Disclaimer. After nearly 40 years managing money for some of the largest life offices and investment managers in the world, I think I have something to offer. These days I'm retired, and I can't by law give you advice. While I do make mistakes, I try hard to do my analysis thoroughly, and to make sure my data are correct (old habits die hard!) Also, don't ask me why I called it "Volewica". It's too late, now.

BTW, clicking on most charts will produce the original-sized, i.e., bigger version.

Thursday, June 12, 2014

Solar Towers

Solar panels (photovoltaic cells) are not the only way to convert sunshine to electricity.

This article talks about the largest concentrated solar power (CSP) project in the world.  In essence, it consists of heliostatic mirrors which "follow the sun" (like sunflowers), reflecting the heat and light to a central focus.  At that central point, the heat is intense enough to melt salt, which is then used to produce steam which runs a turbine generator.  The key advantage of this is that the heat can be stored and released later, when there is no sunlight.   Another advantage is the CSP uses the whole spectrum of sunlight, i.e., including heat (infra-red) whereas PV cells (solar panels) just uses visible light.

The chart below shows how this would work.  The blue line represents a PV cell.  Note how it rises smoothly towards its maximum (a quartic by the looks of it, I thought it would be like a normal distribution!):  the spikes from 10 o'clock onwards are due to clouds.  The green line shows the concentrated solar power output when it releases its electricity over 8 hours into the grid, starting at midday.  The yellow line is the same thing over 16 hours.

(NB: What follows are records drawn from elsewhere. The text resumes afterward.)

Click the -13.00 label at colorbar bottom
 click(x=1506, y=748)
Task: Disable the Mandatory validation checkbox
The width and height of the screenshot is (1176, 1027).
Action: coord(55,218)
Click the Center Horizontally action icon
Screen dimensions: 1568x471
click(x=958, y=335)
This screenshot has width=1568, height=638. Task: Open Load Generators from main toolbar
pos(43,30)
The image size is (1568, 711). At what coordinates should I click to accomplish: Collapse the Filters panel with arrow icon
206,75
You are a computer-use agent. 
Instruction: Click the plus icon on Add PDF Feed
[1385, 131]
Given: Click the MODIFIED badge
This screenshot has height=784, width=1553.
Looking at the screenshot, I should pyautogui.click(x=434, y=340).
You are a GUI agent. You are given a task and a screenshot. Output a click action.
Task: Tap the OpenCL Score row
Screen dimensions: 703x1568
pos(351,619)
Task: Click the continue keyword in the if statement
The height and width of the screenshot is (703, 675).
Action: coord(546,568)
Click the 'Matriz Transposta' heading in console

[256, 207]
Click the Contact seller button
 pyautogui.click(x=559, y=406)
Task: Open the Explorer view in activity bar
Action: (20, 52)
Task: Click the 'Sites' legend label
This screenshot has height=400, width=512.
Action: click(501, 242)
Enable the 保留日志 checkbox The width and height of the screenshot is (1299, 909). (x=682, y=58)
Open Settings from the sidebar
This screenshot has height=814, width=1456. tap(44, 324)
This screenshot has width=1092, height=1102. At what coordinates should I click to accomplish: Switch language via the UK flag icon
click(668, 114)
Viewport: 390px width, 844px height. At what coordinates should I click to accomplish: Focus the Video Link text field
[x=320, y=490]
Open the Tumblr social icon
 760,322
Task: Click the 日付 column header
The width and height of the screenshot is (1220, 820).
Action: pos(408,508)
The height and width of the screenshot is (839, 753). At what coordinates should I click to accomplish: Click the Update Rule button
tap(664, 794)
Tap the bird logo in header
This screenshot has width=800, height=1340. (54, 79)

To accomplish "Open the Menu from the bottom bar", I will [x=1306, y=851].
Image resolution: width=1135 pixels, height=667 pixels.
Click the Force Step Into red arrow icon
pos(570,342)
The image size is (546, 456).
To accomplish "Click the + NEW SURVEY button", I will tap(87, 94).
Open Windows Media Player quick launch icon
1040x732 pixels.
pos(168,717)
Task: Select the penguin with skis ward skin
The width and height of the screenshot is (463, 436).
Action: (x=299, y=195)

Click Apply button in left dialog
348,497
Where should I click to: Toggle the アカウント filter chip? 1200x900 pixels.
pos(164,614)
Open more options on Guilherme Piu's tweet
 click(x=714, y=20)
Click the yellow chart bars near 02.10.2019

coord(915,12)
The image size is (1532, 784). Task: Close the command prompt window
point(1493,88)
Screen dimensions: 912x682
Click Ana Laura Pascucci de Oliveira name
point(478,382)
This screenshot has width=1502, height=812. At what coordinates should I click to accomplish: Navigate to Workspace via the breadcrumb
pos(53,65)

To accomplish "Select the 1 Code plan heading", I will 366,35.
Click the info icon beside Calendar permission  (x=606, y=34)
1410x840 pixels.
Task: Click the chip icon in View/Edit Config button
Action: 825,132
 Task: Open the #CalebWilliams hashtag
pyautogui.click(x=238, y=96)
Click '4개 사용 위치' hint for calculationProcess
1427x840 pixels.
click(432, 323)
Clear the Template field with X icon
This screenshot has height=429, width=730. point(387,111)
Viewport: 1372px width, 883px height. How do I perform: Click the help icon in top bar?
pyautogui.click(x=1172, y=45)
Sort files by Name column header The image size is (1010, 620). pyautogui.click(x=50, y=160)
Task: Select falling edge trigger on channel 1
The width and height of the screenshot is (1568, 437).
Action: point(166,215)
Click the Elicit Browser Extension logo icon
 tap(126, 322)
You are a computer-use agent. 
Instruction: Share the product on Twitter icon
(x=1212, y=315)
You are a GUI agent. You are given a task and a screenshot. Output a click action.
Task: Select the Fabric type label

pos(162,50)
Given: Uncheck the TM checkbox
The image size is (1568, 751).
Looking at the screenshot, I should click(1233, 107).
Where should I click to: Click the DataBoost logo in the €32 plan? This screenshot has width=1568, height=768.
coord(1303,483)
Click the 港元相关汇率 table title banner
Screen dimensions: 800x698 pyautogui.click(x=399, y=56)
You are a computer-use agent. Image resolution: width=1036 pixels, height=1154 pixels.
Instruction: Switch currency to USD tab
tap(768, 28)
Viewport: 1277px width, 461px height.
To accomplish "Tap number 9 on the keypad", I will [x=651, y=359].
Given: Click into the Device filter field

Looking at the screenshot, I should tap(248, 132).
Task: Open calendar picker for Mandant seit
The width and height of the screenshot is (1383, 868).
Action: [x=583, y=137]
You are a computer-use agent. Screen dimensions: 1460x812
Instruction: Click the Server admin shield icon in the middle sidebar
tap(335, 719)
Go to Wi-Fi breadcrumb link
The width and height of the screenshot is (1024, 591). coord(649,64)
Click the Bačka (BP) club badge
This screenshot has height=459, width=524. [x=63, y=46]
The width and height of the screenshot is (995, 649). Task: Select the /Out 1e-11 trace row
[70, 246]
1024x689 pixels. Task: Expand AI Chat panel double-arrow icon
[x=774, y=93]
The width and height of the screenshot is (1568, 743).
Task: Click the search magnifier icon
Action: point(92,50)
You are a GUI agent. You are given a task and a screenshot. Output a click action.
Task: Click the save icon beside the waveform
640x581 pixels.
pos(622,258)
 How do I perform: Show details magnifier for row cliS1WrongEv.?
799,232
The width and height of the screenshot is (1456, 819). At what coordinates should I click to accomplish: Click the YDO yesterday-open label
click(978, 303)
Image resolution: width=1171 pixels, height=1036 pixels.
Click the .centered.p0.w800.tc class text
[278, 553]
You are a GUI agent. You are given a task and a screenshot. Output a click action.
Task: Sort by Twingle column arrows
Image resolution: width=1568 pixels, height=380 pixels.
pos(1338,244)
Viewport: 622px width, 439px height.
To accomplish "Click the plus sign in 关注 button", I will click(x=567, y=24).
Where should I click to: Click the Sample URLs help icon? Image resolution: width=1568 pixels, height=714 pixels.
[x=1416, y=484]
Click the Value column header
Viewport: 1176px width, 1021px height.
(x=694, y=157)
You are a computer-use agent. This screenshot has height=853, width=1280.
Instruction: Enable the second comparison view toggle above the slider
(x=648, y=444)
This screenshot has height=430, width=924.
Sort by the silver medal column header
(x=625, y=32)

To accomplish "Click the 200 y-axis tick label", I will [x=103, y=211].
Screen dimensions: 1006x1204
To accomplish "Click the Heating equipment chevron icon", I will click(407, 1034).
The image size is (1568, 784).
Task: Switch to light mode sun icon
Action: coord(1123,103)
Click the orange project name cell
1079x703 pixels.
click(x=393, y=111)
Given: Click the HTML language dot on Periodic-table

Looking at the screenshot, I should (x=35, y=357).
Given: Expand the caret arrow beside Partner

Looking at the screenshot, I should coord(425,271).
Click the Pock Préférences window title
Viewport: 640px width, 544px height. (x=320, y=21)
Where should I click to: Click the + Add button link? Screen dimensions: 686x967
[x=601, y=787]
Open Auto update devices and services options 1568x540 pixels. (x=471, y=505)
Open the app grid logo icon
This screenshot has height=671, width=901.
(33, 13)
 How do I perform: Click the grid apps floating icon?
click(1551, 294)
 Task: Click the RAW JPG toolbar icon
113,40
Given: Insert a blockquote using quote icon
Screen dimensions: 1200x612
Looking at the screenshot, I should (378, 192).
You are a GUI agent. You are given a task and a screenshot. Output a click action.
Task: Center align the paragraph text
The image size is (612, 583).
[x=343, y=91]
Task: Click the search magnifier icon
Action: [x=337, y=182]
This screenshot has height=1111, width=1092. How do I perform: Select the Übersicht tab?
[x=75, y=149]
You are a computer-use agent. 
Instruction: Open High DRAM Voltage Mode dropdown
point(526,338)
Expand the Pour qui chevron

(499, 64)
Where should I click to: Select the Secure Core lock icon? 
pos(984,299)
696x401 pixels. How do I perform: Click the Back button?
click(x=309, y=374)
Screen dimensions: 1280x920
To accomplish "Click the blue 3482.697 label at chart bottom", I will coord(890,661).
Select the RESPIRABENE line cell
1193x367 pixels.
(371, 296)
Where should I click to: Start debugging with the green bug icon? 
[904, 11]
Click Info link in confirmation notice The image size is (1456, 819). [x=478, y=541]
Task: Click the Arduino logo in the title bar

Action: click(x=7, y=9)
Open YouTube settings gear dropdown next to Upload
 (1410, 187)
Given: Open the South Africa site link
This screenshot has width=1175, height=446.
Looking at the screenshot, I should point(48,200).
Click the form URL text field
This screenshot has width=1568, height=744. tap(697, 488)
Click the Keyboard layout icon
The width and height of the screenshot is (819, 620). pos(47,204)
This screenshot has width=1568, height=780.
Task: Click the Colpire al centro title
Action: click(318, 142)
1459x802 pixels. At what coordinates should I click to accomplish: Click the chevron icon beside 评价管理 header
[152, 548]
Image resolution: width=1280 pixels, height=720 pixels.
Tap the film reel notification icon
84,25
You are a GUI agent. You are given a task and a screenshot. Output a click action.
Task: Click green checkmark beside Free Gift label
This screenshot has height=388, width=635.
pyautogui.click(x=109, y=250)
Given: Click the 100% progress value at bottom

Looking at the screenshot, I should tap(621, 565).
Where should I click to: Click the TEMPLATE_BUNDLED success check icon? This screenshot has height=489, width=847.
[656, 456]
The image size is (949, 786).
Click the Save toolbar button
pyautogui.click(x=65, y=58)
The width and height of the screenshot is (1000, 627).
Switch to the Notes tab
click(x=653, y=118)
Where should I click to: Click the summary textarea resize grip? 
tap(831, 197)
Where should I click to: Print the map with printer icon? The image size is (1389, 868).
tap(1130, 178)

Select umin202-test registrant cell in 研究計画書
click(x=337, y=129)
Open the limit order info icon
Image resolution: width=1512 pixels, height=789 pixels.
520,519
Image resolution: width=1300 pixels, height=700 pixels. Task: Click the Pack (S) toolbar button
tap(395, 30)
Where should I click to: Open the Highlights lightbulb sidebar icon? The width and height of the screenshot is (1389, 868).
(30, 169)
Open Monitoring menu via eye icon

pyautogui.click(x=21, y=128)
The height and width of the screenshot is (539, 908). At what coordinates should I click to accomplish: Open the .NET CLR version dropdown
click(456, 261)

This technique enables solar to be used as baseload power.  In effect, in places where the sun shine strongly and a lot, houses/shops/factories would have their own solar panels for daytime use and would use CSP for the evening and the night. No need for gas or coal or nuclear.  As the article mentions, there are some places where CSP is already producing power, without subsidies, at 13.5 cents per kWh (the average retail electricity price in the US is about 12.3 cents, in Australia it's about 28 cents).  For Australia, Spain, SW USA, southern China, India, etc, this alternative form of solar is likely to very soon make not just new coal plants but also existing coal plants too expensive.